* [Yang Diperlukan]:
Tolong sebutkan tahun ketika Kementerian Kehutanan mengeluarkan keputusan tentang IUPHHK-RE menurut kutipan dokumen tentang penghargaan Kenton Miller.
┌─ Kutipan Dokumen
Komisi Dunia untuk Kawasan Konservasi (WCPA) dari IUCN – badan konservasi dunia – menganugerahkan penghargaan Kenton Miller tahun ini kepada tiga tokoh konservasi dari Indonesia. Penghargaan bergengsi ini diberikan dua tahun sekali kepada individu atau kelompok yang dinilai memiliki pendekatan inovatif dalam upaya konservasi dan perlindungan ekosistem.
Dari sejumlah tokoh konservasi yang dinominasikan dari seluruh dunia, tahun ini penghargaan itu diberikan kepada trio Sukianto Lusli, Agus Budi Utomo, dan Yusup Cahyadin. Ketiganya merupakan tokoh yang berjasa mengembangkan serta menerapkan pendekatan inovatif untuk pelestarian hutan di Indonesia melalui restorasi ekosistem.
Dengan keteguhan serta advokasi mereka, trio tersebut berhasil mempengaruhi kebijakan dan peraturan terkait pengelolaan hutan alam produksi sehingga dapat memberi sumbangsih untuk konservasi.
Sukianto merupakan mantan Direktur Eksekutif Burung Indonesia yang bersama Yusup merintis restorasi ekosistem di hutan alam produksi selama masa kerjanya di Burung. Awalnya, inisiatif tersebut dianggap tidak populer karena hutan produksi selama ini merupakan sumber devisa negara kedua terbesar dari kayu yang dihasilkan.
Namun, berkat kerja keras mereka melakukan advokasi, pada 2004 Kementerian Kehutanan mengeluarkan keputusan terkait Ijin Usaha Pemanfaatan Hasil Hutan Kayu-Restorasi Ekosistem (IUPHHK-RE). Dengan ijin usaha ini hutan alam produksi yang tidak produktif dapat dikelola untuk konservasi. Hal ini dapat dilakukan karena dalam IUPHHK-RE terdapat ketentuan yang melarang pengelola melakukan pemanenan kayu komersial selama masa restorasi.
└─
┌─ Bagian Data
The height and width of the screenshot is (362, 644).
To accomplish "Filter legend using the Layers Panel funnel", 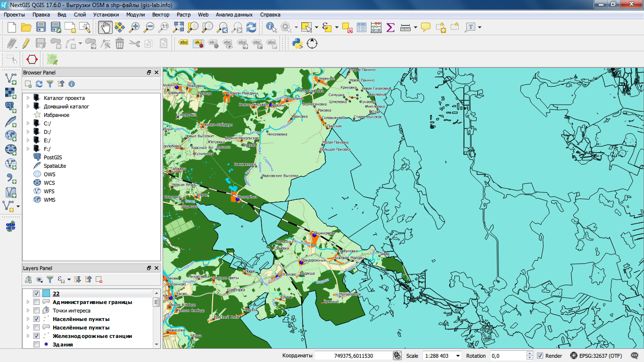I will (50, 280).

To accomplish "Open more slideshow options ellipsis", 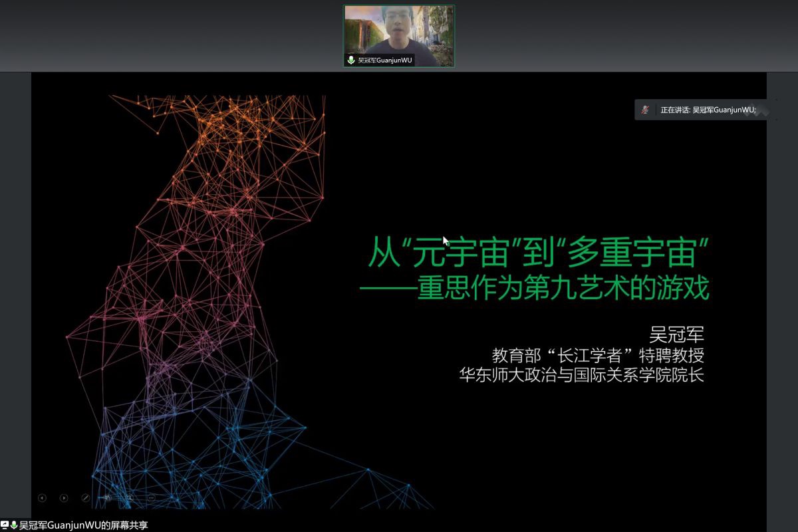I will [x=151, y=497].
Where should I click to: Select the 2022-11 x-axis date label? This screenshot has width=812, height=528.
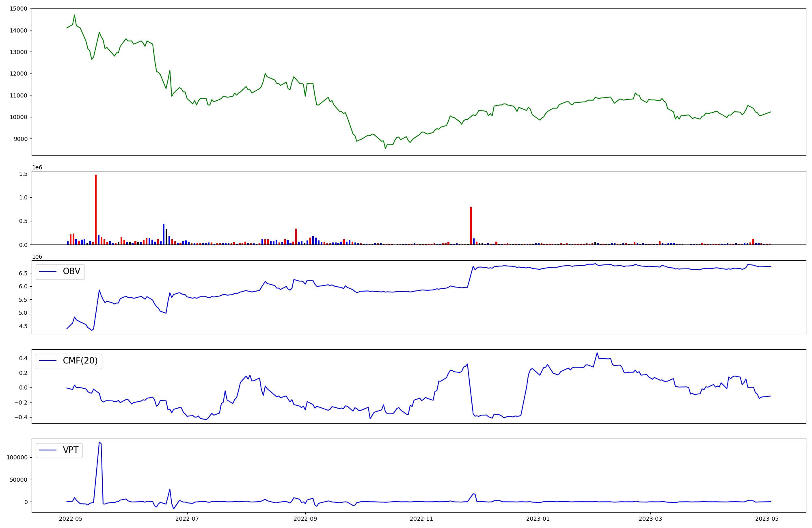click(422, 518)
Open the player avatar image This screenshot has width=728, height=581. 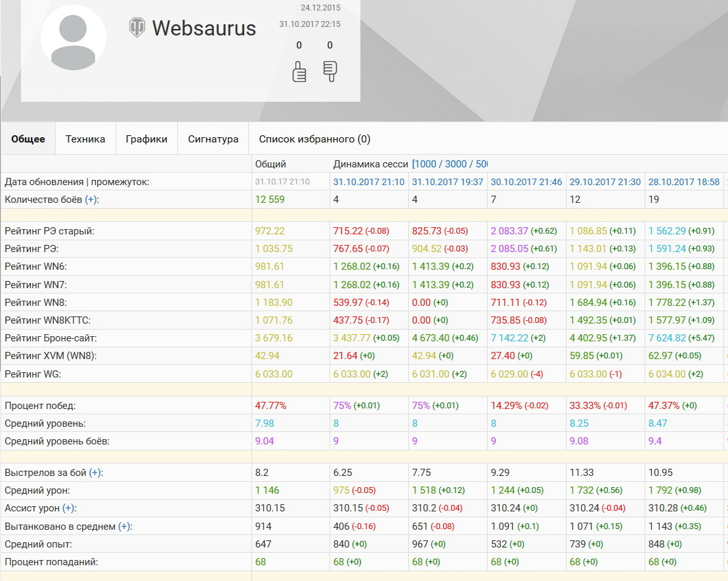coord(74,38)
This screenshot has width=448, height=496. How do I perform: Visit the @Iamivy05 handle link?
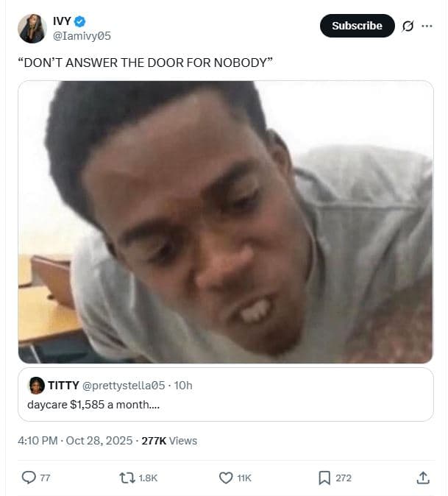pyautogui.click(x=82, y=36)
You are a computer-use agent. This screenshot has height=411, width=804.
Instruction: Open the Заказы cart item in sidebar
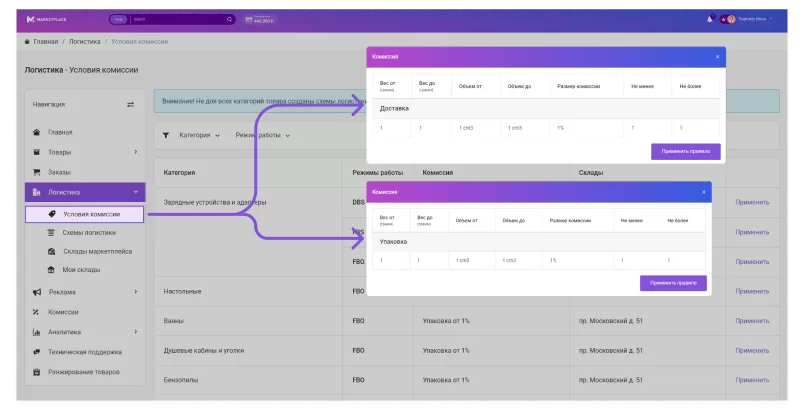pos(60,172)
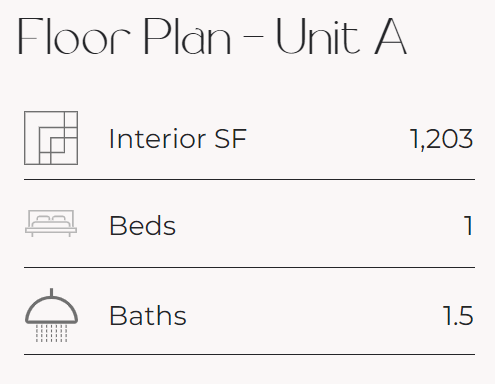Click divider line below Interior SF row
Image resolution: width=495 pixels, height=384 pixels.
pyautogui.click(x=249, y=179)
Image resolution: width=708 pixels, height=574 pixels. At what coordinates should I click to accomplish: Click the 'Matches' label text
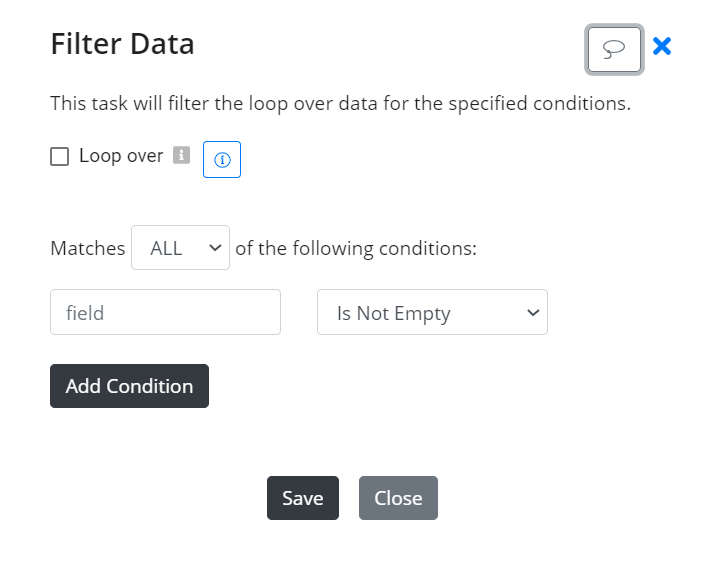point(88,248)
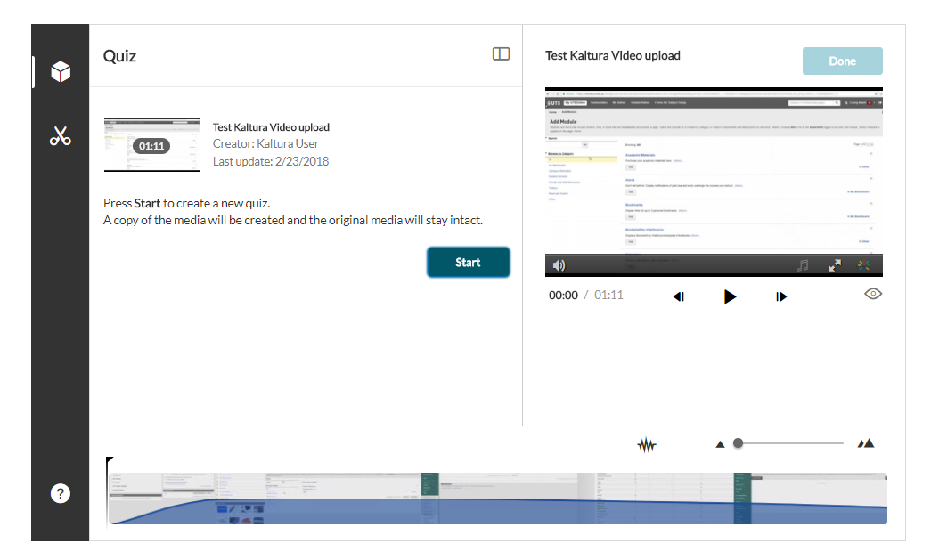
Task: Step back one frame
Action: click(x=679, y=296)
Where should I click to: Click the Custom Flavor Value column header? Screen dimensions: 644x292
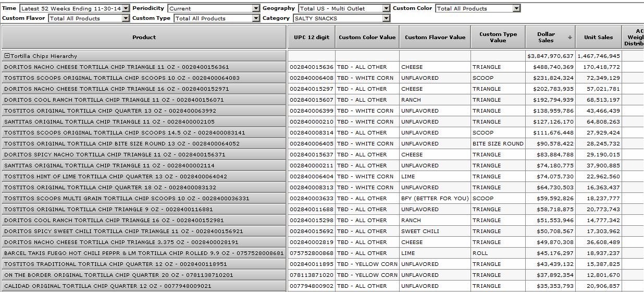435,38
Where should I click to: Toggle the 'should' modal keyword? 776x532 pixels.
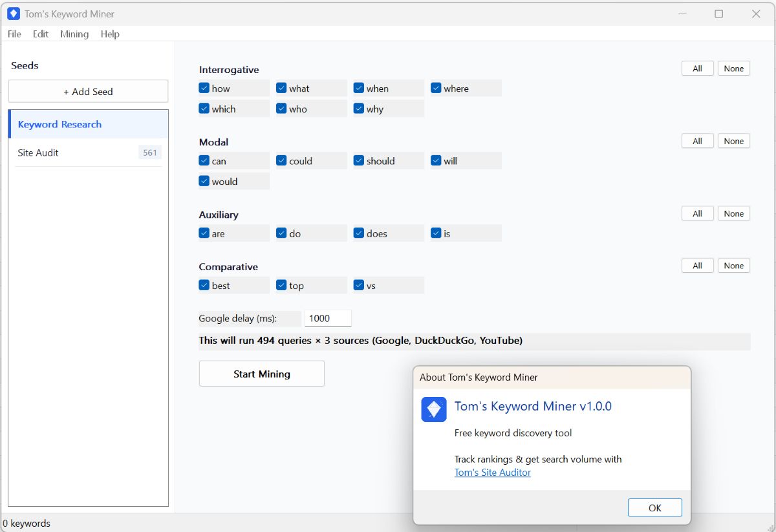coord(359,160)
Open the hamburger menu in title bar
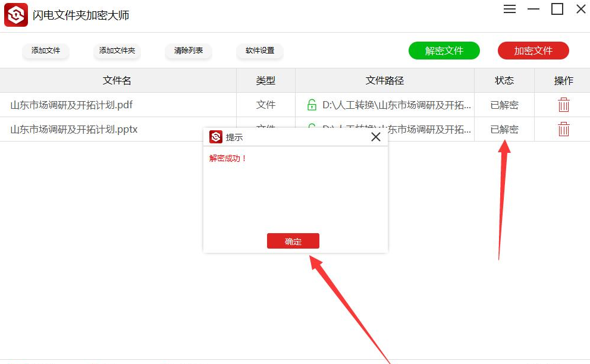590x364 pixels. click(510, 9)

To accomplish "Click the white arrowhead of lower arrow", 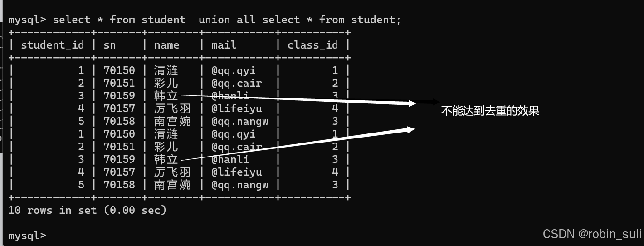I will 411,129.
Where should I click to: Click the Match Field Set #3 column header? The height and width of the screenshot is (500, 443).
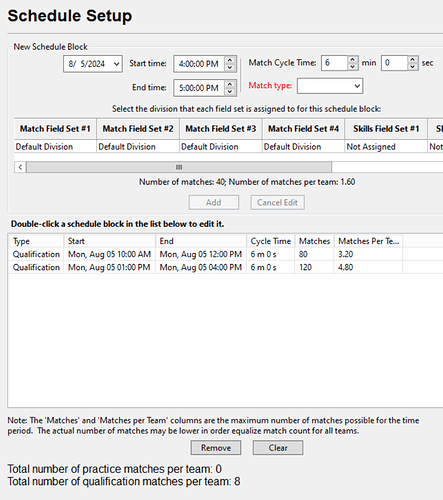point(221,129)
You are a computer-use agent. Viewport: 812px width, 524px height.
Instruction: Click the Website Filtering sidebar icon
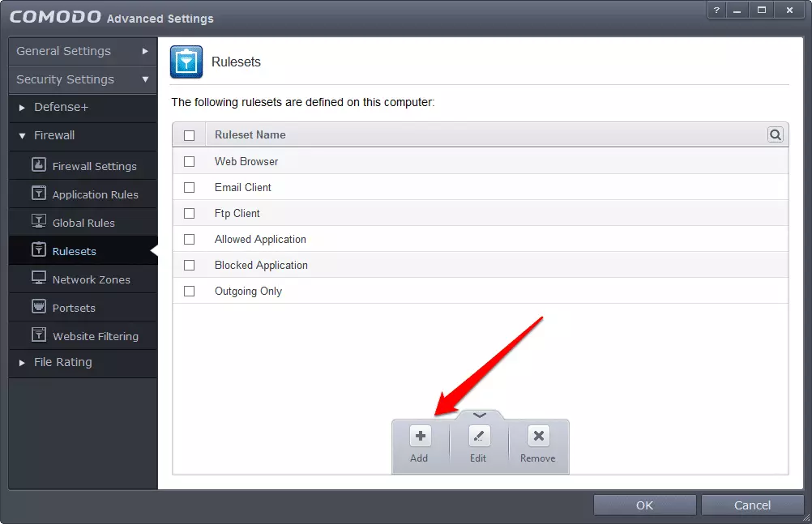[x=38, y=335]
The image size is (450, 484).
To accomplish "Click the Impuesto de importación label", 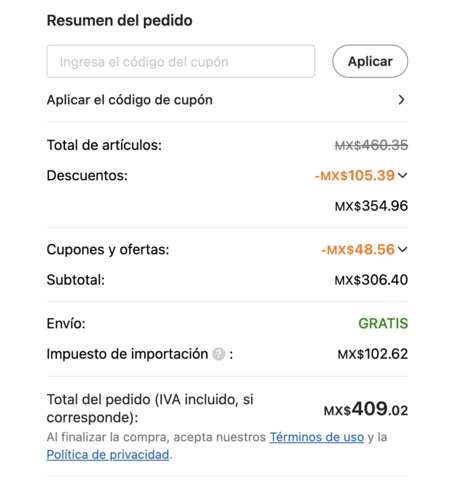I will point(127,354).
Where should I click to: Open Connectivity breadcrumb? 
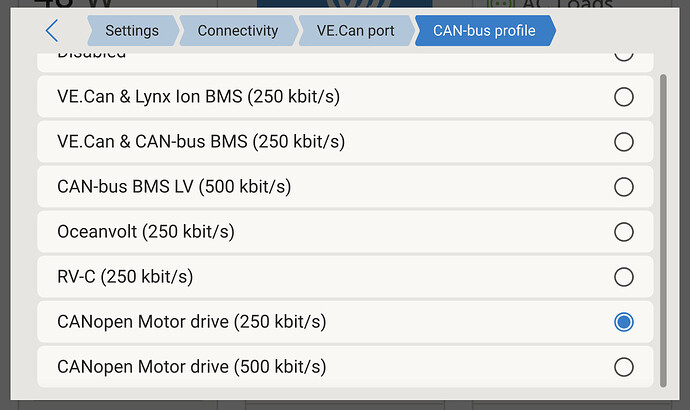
└─
* [Hasil Latihan]:
Tahun 2004.